Well kudos to Pebble Beach for finding an alternative water supply to
keep golf courses green, but the overall water usage will not decrease
one iota, because they are simply using the saved water for more
development. They are developing 90 new "estate" lots, 100 new hotel
rooms, and now are planning on building a rental apartment complex where
a forest now stands. Almost 7000 mature trees have been forever
destroyed in the latest round of development, and they want to destroy
another 700+ for the apartments. "Green" is the last thing that Pebble
Beach Company is.
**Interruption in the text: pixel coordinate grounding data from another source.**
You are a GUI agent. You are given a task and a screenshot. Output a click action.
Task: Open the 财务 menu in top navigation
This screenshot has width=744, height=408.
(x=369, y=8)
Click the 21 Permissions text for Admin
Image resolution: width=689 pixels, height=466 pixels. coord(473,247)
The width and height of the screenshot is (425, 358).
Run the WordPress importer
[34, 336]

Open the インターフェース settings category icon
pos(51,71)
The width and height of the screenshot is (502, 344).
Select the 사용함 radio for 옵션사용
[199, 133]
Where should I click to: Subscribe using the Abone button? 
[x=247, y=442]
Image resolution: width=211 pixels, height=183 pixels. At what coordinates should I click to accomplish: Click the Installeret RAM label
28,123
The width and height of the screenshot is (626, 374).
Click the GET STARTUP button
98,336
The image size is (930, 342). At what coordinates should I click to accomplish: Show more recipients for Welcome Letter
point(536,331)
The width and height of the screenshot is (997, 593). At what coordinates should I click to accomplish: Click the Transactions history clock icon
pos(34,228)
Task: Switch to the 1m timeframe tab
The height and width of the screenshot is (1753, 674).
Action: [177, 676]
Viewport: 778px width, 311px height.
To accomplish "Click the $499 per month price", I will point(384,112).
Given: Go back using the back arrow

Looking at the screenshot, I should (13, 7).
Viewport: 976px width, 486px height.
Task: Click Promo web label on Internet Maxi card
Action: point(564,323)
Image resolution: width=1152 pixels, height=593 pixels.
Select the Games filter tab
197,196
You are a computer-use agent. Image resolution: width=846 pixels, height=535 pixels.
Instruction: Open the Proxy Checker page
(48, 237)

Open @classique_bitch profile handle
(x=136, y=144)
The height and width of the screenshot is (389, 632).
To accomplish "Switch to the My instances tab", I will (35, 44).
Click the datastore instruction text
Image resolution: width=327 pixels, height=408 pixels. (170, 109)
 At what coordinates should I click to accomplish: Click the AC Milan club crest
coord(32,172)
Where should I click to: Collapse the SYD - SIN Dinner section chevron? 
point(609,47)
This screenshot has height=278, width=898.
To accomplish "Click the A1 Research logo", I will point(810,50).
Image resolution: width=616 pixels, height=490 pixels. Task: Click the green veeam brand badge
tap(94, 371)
And our so-called representatives Dave Potter and
Jane Parker (who ran on an environmental platform) are all in favor of
replacing rare forest habitat with development in the midst of a
drought.
For more info on the water situation in PB, www.delmonteneighborhood.org

Marc Del Piero

Since the inception of this underfunded and poorly planned nightmare, the project developers and their staff of consultants and Sacramento political advisors have privately assumed the necessity of massive indirect subsidies from Cal-Am rate payers and existing taxpayers and residents of the City of Seaside and the Monterey Peninsula. The undisclosed future municipal services expenses for the new housing components of the Downs will also have to be subsidized by the city, thereby requiring reductions in expenditures for existing service levels and services like police, fire , and public works to existing residents. This is not an "economic development project". It is a repeat of the economic woes of the City of Salinas over the past decade.